The head coach of Hong Kong's Happy Valley neighborhood soccer team begged the local football association to "not give us female referees" Monday following the team's defeat Sunday at a match overseen by Gigi Law, the city's only woman referee.

"Everyone can see that Law is not physically strong enough to oversee men's games," Happy Valley coach Pau Ka-yiu said during an interview. He rebuked accusations of sexism, saying that "she simply didn't have the fitness to keep up the whole match."

Happy Valley lost 1-0 to the Tin Shui Wai Pegasus team at a stadium in the New Territories - the team's second consecutive loss and its fifth defeat this season.

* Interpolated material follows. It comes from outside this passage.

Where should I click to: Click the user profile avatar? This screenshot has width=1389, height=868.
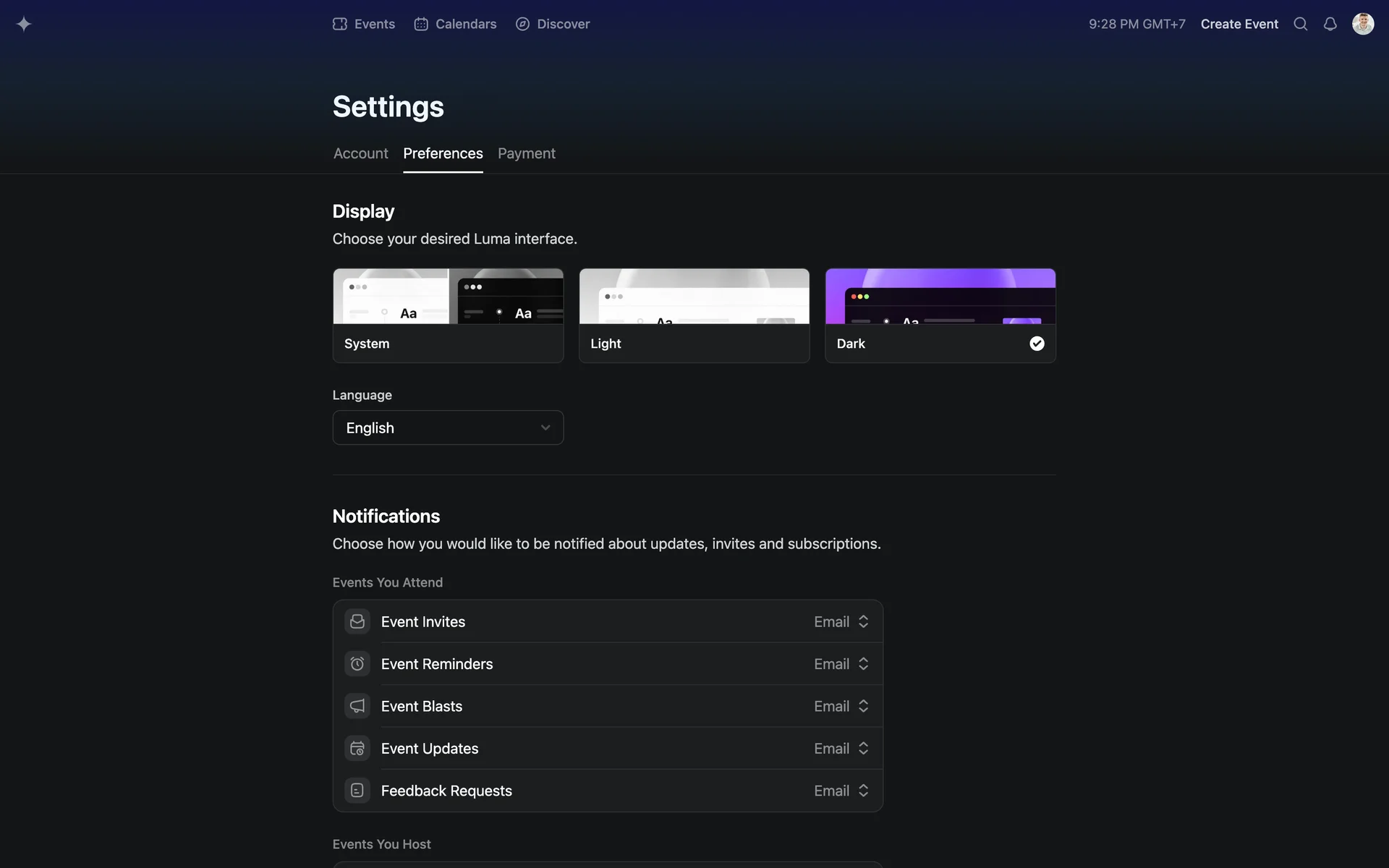coord(1362,24)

Pau's players have not scored in the past 322 minutes of game play, according to soccer blogger Lester Chan. This means the Happy Valley team has not earned a point in more than three and a half games.

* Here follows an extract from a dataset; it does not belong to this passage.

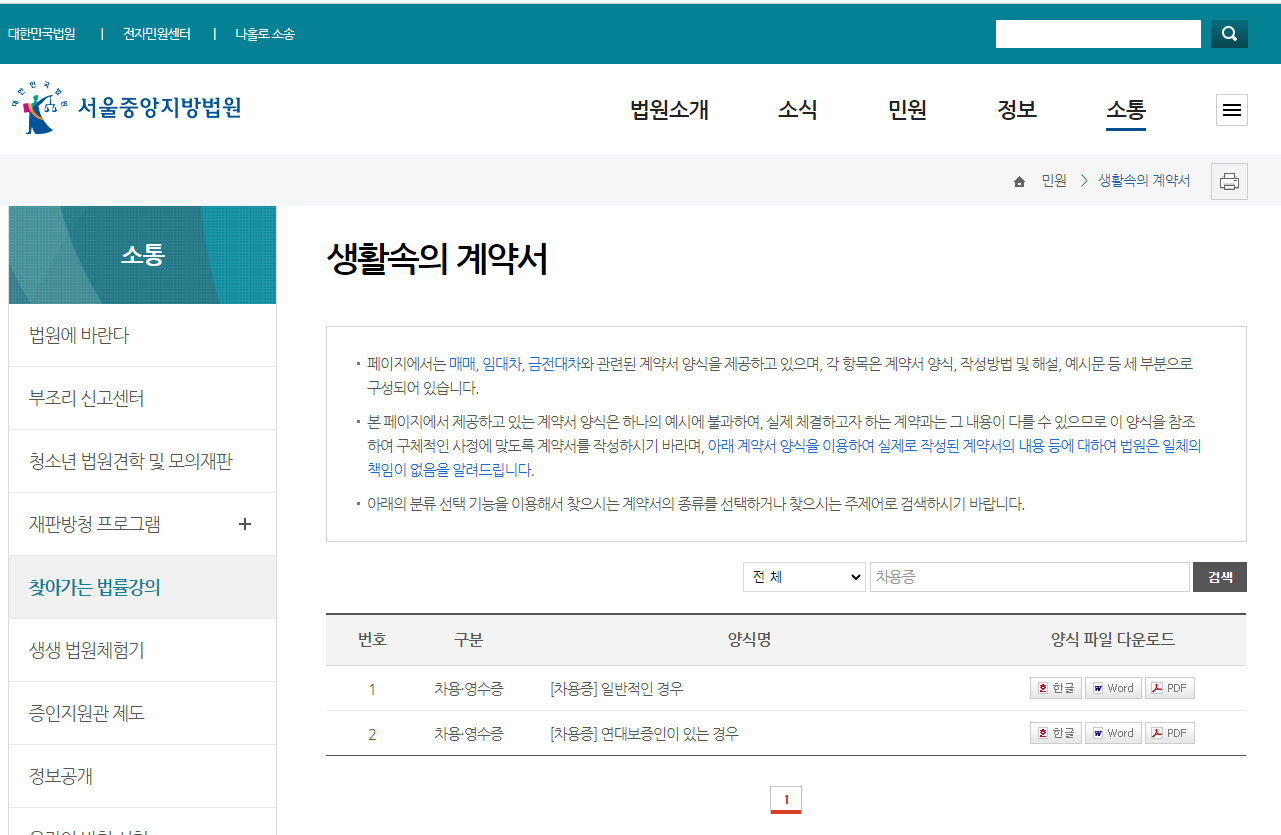Click the 차용증 search keyword input field
This screenshot has height=835, width=1281.
(1030, 577)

Law, who earned her International Federation of Association Football, or FIFA, women's referee qualifications in 2013 and started officiating for the Asian Football Confederation a year later, is the Hong Kong Football Association's first and only female referee.

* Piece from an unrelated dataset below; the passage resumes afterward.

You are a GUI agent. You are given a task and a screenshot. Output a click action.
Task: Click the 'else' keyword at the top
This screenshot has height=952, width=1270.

She refereed her first senior men's soccer match three years ago. She said at the time "it's never going to be easy" as a female official in Hong Kong's top men's league.

Germany's top soccer league "the Bundesliga is going to have its first female referee in the new season and this is going to bolster our intention to have the same thing happen in Hong Kong," Law said in 2017.

As a woman qualified to officiate men's games, Law must keep up the same physical capabilities as the players she referees or else she risks losing her certification.

At the match Sunday, Happy Valley coach Pau took issue with a number of her calls and received a yellow card for dissent - a caution given by referees to players and coaches for "unsporting behavior" resulting in 10 minutes in the sin bin.

But after the game, Pau made his feelings about female referees known. "How many things did she miss? She missed a whole lot," he alleged in an interview with local news media.